Goal of the exercise:
Copy the material verbatim, beginning with its first line and continuing through the line that contains "center [499, 412].", with both of those lines included.

Stored items:
----------

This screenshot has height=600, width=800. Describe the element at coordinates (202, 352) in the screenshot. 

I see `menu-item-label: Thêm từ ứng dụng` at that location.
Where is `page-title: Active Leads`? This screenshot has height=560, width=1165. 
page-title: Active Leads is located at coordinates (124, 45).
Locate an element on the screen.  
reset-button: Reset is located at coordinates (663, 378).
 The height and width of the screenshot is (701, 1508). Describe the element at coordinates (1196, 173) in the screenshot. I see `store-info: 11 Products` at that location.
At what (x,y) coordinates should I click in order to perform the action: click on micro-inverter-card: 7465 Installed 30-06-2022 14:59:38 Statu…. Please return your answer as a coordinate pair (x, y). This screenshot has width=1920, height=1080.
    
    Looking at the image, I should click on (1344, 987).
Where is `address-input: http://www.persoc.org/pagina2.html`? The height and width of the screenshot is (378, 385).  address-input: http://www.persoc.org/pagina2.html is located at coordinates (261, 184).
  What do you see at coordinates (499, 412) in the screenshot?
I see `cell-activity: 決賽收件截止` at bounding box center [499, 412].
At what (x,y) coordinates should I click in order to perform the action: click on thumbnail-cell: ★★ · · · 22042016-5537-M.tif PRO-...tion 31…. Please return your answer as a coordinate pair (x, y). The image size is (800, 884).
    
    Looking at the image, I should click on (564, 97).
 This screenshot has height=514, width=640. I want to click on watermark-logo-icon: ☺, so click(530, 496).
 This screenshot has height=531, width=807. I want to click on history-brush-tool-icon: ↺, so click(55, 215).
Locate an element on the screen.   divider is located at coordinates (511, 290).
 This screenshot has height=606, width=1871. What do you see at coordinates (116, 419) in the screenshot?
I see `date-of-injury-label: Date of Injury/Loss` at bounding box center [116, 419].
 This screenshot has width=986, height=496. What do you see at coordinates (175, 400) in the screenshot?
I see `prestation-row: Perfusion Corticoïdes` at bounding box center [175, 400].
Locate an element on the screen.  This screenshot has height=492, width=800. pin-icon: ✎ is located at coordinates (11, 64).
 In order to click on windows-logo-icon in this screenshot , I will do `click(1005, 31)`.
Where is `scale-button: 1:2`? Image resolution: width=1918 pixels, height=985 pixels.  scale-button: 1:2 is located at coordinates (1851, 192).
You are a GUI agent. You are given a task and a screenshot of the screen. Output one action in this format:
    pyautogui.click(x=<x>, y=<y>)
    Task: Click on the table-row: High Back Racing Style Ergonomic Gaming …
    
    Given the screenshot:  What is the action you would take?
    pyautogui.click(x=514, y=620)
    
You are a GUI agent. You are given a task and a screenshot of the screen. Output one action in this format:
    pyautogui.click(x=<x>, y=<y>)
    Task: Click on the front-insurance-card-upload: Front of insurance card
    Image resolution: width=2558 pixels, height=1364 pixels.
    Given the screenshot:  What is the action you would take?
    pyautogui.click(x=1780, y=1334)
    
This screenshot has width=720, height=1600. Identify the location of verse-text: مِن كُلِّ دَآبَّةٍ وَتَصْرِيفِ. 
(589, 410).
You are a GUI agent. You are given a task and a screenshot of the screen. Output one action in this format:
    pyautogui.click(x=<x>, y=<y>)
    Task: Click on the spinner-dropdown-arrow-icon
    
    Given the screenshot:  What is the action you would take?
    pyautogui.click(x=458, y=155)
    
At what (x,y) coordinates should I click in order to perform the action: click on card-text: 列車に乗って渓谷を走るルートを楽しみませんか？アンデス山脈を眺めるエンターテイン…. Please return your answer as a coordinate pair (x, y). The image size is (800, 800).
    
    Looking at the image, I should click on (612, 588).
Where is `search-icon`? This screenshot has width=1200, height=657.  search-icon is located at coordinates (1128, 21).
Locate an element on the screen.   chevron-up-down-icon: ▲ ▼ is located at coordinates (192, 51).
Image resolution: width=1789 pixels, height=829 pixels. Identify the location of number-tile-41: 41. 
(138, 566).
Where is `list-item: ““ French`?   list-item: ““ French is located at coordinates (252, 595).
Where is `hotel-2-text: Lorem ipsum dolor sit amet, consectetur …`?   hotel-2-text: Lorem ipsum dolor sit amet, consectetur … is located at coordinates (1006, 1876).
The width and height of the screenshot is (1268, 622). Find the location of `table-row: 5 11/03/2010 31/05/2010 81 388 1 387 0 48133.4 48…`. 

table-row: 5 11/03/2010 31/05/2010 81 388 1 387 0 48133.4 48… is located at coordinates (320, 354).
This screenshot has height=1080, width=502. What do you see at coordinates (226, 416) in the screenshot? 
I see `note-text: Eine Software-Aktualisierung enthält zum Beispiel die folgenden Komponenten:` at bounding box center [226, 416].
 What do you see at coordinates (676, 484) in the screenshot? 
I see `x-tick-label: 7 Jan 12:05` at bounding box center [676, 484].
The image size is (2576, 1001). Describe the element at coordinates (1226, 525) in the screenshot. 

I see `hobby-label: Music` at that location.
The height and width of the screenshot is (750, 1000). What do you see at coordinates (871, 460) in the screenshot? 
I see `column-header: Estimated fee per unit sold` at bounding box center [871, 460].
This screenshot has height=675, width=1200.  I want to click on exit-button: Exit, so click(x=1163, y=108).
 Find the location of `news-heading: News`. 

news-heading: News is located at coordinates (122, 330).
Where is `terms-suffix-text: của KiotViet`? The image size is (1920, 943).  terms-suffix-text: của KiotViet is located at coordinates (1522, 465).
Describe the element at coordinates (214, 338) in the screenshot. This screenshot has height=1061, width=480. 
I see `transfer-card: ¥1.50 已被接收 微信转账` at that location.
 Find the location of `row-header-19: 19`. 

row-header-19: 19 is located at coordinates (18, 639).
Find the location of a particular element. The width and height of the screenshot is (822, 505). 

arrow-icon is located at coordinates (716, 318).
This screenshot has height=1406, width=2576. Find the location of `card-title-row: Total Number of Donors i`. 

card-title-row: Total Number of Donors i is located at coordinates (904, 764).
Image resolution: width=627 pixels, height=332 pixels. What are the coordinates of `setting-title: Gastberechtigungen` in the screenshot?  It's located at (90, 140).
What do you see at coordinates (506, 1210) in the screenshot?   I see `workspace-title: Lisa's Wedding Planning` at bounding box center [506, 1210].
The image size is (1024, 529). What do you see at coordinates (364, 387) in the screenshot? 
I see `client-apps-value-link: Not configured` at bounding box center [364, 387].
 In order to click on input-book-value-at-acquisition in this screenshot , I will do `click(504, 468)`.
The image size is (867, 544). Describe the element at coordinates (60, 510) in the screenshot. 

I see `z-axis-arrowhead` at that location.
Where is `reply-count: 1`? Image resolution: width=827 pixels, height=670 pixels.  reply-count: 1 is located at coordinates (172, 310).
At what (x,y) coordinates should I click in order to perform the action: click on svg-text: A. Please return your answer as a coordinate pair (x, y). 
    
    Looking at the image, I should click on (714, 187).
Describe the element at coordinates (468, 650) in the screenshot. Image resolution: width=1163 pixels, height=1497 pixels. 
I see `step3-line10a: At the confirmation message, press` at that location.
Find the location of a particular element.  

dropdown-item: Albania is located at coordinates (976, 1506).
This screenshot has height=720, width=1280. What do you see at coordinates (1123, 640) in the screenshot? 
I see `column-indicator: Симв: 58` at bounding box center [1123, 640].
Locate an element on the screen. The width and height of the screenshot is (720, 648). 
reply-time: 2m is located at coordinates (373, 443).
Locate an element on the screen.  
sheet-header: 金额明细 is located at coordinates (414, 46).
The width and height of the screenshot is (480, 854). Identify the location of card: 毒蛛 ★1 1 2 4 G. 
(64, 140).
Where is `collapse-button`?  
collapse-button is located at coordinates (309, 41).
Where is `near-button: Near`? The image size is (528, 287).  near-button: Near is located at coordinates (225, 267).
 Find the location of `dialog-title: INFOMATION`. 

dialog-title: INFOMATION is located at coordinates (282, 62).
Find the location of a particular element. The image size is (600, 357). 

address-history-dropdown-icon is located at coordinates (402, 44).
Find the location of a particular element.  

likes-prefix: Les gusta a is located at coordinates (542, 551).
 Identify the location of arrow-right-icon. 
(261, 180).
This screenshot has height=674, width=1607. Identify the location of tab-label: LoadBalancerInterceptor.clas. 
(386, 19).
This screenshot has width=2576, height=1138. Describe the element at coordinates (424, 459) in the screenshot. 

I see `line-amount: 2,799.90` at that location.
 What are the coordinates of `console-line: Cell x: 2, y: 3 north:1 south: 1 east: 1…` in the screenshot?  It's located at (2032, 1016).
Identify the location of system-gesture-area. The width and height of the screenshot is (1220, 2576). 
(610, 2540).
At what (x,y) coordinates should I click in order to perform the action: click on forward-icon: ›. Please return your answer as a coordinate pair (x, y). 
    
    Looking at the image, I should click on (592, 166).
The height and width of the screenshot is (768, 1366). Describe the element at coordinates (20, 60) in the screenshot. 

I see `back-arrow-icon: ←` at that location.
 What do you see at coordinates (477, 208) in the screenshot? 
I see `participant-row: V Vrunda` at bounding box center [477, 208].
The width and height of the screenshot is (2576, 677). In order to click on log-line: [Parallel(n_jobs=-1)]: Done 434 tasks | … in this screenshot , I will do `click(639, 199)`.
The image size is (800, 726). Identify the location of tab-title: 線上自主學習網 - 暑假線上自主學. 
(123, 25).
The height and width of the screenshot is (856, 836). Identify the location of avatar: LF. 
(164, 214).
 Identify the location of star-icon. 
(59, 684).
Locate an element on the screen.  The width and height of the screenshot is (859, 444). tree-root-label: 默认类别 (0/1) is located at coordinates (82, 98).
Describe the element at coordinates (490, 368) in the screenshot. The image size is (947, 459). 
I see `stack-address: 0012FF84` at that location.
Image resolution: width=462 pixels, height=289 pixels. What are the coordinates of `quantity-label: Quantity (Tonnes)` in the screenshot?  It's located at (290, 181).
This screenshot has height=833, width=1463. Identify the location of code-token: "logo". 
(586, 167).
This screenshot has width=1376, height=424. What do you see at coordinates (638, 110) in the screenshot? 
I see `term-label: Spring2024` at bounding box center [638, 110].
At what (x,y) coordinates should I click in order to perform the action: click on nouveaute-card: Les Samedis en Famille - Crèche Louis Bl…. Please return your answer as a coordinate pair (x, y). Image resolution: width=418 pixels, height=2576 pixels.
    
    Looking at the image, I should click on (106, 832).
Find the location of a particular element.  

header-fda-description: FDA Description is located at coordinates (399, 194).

----------

Answer box:
This screenshot has height=600, width=800. Describe the element at coordinates (202, 352) in the screenshot. 

I see `menu-item-label: Thêm từ ứng dụng` at that location.
Where is `page-title: Active Leads`? This screenshot has height=560, width=1165. 
page-title: Active Leads is located at coordinates (124, 45).
Locate an element on the screen.  
reset-button: Reset is located at coordinates (663, 378).
 The height and width of the screenshot is (701, 1508). Describe the element at coordinates (1196, 173) in the screenshot. I see `store-info: 11 Products` at that location.
At what (x,y) coordinates should I click in order to perform the action: click on micro-inverter-card: 7465 Installed 30-06-2022 14:59:38 Statu…. Please return your answer as a coordinate pair (x, y). This screenshot has width=1920, height=1080.
    
    Looking at the image, I should click on (1344, 987).
Where is `address-input: http://www.persoc.org/pagina2.html`? The height and width of the screenshot is (378, 385).  address-input: http://www.persoc.org/pagina2.html is located at coordinates (261, 184).
  What do you see at coordinates (499, 412) in the screenshot?
I see `cell-activity: 決賽收件截止` at bounding box center [499, 412].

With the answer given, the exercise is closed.